**What this task involves:** Please return every line in the following data that includes the string "Identify".

**Record set:**
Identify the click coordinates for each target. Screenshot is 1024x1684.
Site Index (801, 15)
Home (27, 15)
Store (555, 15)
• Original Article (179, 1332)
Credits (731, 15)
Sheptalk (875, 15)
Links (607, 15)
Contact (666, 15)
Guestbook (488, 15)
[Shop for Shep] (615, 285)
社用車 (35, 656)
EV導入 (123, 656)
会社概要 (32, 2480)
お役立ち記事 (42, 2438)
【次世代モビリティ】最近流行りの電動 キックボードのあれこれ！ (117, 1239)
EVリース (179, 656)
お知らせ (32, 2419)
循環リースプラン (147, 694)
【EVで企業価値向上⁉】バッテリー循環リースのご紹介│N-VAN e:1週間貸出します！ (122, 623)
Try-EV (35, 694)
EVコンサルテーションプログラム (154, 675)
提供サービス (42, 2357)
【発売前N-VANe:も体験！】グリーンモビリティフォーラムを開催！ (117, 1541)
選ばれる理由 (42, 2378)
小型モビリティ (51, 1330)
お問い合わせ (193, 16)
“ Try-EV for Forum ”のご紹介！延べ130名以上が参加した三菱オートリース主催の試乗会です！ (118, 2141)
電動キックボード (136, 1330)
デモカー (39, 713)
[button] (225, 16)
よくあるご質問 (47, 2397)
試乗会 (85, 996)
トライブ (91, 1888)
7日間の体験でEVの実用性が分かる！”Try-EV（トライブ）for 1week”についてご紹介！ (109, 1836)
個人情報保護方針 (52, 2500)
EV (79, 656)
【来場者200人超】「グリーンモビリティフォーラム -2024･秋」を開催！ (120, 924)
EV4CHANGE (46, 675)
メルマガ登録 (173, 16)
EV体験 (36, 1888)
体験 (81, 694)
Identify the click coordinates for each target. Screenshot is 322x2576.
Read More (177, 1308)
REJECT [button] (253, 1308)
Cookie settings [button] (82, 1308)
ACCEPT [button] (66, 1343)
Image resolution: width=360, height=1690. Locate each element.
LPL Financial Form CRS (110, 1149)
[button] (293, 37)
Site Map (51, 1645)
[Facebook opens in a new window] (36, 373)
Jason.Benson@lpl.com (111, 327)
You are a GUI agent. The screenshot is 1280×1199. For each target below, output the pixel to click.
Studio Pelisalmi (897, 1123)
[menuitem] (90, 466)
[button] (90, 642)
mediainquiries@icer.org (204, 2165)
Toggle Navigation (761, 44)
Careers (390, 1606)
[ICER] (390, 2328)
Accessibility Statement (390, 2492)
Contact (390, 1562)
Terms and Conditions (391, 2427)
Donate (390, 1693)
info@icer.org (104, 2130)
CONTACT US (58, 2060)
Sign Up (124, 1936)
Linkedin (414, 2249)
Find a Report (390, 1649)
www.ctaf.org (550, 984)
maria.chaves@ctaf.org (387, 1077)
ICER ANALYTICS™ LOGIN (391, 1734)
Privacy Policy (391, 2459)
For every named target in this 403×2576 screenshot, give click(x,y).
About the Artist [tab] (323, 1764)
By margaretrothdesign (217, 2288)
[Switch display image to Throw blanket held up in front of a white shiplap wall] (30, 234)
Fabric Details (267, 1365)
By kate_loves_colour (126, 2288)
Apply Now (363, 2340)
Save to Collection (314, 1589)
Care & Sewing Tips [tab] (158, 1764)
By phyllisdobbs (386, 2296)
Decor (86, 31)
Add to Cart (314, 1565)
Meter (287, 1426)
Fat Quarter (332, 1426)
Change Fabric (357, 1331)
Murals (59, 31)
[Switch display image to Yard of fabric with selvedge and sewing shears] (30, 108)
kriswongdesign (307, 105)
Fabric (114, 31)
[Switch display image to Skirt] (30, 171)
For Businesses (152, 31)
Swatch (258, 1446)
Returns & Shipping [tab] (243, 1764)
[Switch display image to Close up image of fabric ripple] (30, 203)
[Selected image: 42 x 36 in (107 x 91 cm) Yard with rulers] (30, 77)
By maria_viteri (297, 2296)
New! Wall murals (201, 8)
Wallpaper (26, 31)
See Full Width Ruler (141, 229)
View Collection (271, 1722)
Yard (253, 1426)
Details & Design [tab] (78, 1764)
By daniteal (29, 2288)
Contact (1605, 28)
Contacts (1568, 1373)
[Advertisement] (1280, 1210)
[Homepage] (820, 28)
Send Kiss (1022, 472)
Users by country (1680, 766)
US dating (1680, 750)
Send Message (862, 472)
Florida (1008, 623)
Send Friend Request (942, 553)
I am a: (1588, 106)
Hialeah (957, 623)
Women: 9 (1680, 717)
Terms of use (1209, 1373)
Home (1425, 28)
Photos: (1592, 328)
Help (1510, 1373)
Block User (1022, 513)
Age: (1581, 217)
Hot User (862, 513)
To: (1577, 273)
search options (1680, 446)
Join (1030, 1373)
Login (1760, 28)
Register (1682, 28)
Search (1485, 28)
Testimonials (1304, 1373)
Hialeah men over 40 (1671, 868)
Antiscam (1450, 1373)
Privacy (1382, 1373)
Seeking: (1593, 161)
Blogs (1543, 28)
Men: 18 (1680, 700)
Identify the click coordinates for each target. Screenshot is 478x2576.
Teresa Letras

**Solution:**
Identify the click coordinates for each target. Screenshot is 1024x1684.
Identify the click coordinates for each target. Screenshot is 322x2576.
Identify the click coordinates for each target. Screenshot is 478x2576.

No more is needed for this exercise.